Analyzing and responding to AdWords audience data is very similar to analyzing and responding to data at the keyword or placement level. You can identify outliers within your campaigns that are performing particularly well or poorly, and as with other types of data analysis within AdWords you can create filters from the AdWords tab to get to specific types of information:
You can also set up similar filters and formulas in Excel. From there you can also adjust Max CPCs at the audience level so that you can bid more aggressively on audiences that perform well or bid more conservatively on audiences that aren’t performing well:
By editing your audiences, you can change the Max CPC. You might have constructed audiences based around a variety of different, factors such as:
- Remarketing  audiences with different cookie lengths (1 day, 30 days, 90 days, etc.)
- Remarketing audiences who have taken certain actions (e.g. viewed a key page) and/or not another (e.g. viewed a key page but didn’t convert to a lead or sale)
- Specific interest categories
- Combinations of multiple factors
By looking at the performance of your audiences, you’re able to evaluate which segments work well and which don’t, and you can either pause certain audiences or adjust bids accordingly. For display campaigns that have been carefully constructed and generate a lot of value, this can be an important dimension from which to view the performance of your display campaign.

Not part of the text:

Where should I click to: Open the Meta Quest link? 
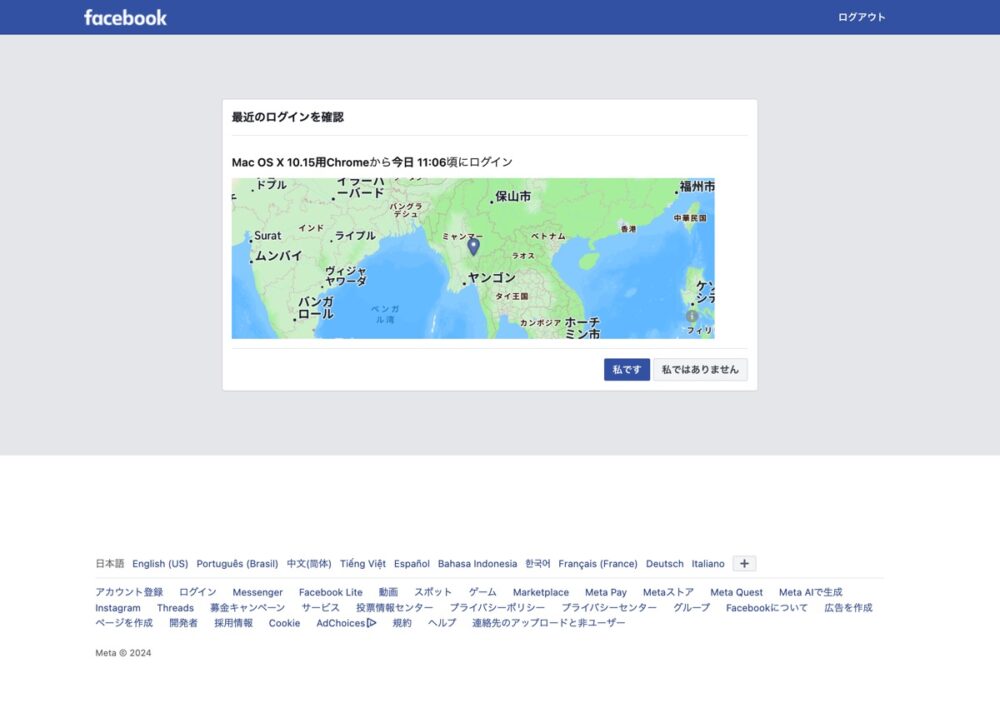[736, 593]
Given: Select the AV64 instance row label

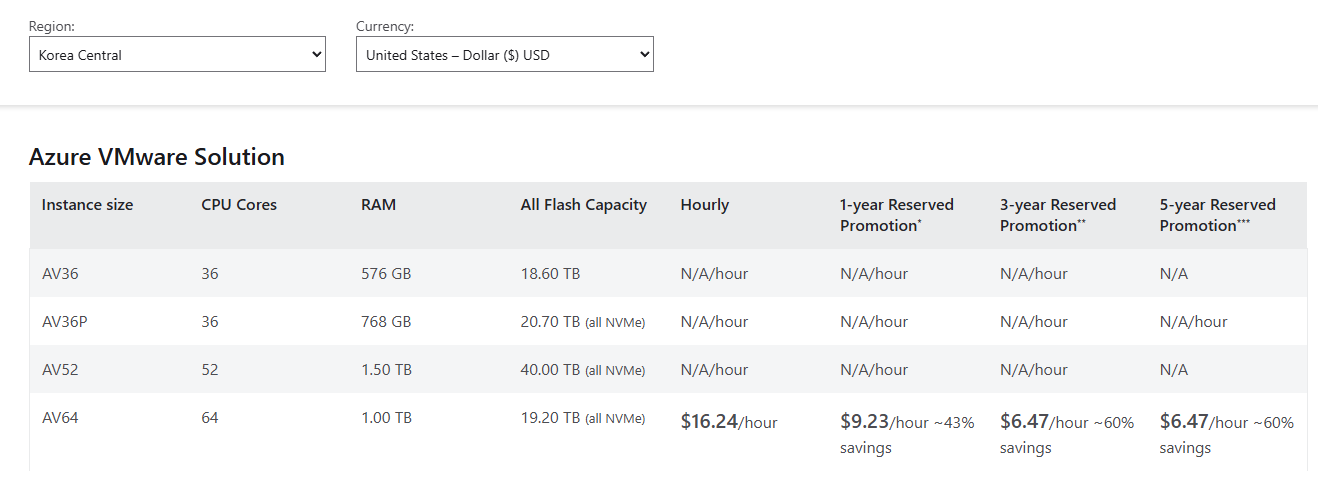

Of course, a lot of the actual data here will be impacted by how well you construct your campaigns and create your audiences. In the next and final installment of our series on AdWords audiences on Thursday, we’ll talk about some of the specific applications for audiences and some of the specific combinations you can create to help reach the right prospects with the right messages at the right time.
About the Author
Tom Demers  is co-founder and managing partner at Measured SEM , a boutique Boston SEO  and PPC agency offering search marketing consulting services including pay-per-click account management, comprehensive SEO audits , content marketing strategies , SEO reputation management  and link building services  for a variety of specific niches such as B2B SEO .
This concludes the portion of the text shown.